Stored data
— Start —

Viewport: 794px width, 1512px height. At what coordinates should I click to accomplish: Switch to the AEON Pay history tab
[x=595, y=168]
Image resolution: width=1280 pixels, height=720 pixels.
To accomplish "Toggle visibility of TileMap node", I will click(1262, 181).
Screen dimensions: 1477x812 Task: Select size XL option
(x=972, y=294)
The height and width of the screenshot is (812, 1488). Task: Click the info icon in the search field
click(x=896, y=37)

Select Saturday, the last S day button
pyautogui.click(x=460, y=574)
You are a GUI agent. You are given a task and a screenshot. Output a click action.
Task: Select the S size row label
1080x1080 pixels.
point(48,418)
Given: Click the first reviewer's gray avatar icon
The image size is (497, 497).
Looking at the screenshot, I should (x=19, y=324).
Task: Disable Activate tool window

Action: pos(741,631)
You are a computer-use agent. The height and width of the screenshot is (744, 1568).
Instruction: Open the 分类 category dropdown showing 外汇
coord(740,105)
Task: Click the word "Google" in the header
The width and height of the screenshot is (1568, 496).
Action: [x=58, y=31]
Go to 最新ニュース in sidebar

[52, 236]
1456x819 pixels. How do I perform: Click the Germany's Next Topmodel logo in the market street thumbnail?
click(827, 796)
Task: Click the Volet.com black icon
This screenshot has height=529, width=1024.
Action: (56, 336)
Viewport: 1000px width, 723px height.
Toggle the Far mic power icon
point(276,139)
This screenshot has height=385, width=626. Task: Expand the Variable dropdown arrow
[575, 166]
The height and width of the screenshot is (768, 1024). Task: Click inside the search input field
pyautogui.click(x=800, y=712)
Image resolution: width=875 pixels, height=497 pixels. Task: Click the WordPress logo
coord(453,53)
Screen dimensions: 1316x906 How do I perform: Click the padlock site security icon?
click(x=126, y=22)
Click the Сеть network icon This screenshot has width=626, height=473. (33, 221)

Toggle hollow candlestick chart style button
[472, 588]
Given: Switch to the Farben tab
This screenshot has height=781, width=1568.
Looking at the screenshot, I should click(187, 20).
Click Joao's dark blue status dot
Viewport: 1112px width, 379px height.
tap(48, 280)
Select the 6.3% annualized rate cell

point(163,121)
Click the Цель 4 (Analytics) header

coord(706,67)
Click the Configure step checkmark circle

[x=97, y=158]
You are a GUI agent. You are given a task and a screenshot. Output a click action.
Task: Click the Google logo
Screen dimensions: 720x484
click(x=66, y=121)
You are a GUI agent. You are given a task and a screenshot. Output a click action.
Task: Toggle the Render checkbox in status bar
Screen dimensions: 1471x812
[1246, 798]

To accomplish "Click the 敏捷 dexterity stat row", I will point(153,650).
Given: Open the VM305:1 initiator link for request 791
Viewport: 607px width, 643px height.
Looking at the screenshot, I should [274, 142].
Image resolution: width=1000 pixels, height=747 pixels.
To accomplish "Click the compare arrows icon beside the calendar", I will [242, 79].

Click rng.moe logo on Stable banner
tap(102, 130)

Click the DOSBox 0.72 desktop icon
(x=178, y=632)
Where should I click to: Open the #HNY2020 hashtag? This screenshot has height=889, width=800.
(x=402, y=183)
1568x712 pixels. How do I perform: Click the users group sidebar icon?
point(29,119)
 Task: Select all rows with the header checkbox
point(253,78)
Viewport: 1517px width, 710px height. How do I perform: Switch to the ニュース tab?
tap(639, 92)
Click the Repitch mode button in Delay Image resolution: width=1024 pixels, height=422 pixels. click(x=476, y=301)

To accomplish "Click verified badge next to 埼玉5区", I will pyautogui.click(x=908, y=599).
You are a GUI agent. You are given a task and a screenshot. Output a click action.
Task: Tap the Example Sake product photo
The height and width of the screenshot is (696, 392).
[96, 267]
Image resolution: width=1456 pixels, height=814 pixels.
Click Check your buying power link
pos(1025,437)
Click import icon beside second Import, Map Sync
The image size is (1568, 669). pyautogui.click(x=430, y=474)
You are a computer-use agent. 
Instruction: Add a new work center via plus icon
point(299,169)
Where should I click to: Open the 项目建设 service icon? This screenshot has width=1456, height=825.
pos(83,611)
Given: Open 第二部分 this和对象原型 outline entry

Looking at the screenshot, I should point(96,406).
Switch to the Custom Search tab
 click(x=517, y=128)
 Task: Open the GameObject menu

— End —

To do: Render the part of the listing that opens with the line containing "Select Saturday, the last S day button" and closes with the line containing "coord(740,105)" as a JSON list of strings, one string per line, with blank lines left out. Include both of those lines.

Answer to this task:
[
  "Select Saturday, the last S day button",
  "pyautogui.click(x=460, y=574)",
  "You are a GUI agent. You are given a task and a screenshot. Output a click action.",
  "Task: Select the S size row label",
  "1080x1080 pixels.",
  "point(48,418)",
  "Given: Click the first reviewer's gray avatar icon",
  "The image size is (497, 497).",
  "Looking at the screenshot, I should (x=19, y=324).",
  "Task: Disable Activate tool window",
  "Action: pos(741,631)",
  "You are a computer-use agent. The height and width of the screenshot is (744, 1568).",
  "Instruction: Open the 分类 category dropdown showing 外汇",
  "coord(740,105)"
]